## Source passage
Furiosa and the Clash of the Patriarchs
- atomicrakshasi

- Feb 12
- 7 min read
Updated: 21 hours ago

Brutality in Times of Plenty
“It is certainly not difficult to find ethnographic and historical examples of trafficking in women. Women are given in marriage, taken in battle, ex-changed for favors, sent as tribute, traded, bought, and sold.
Far from being confined to the "primitive" world, these practices seem only to become more pronounced and commercialized in more "civilized" societies. Men are of course also trafficked-but as slaves, hustlers, athletic stars, serfs, or as some other catastrophic social status, rather than as men. Women are transacted as slaves, serfs, and prostitutes, but also simply as women.”
- Gayle Rubin, The Traffic in Women, Notes on the Political Economy of Sex
Think of world history. Our nature is to hoard and accumulate. War, raiding, pillaging, conquering and mass slavery. It’s nothing new. It’s why I love post-apocalyptic scenarios. They just show us what we’ve always been, a patriarchy by default.

## Collected data
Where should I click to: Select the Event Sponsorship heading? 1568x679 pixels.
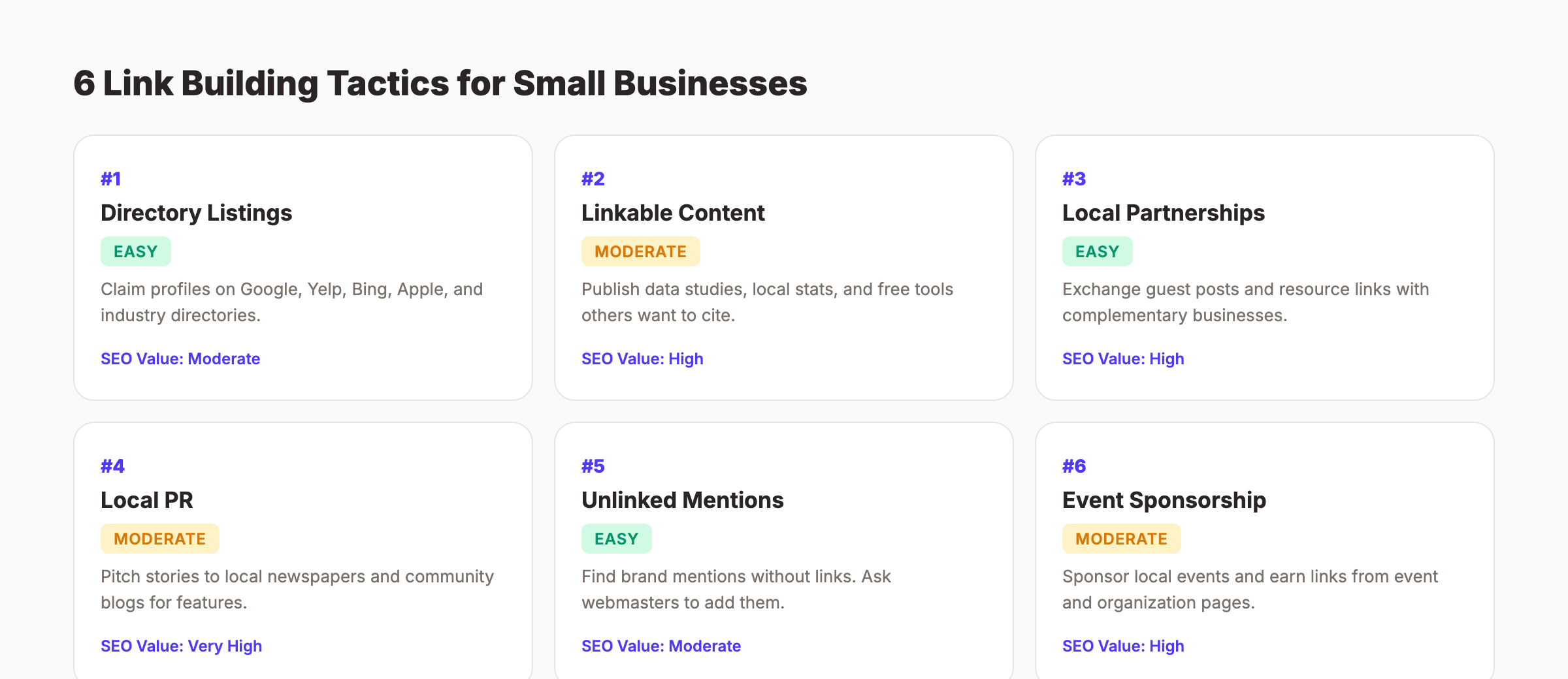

## Required tasks
1. In the Furiosa essay, which kind of scenario does the author say they love?
2. Rewrite the paragraph of the Furiosa essay beginning "Think of world history" as a shorter paragraph that keeps its main facts.
The data that comes after the Furiosa essay is separate material.

## Solutions for each task
1. Post-apocalyptic scenarios.

2. World history shows that our nature is to hoard and accumulate through war, raiding, pillaging, conquering and mass slavery, which is nothing new. Post-apocalyptic scenarios are loved for showing what we have always been: a patriarchy by default.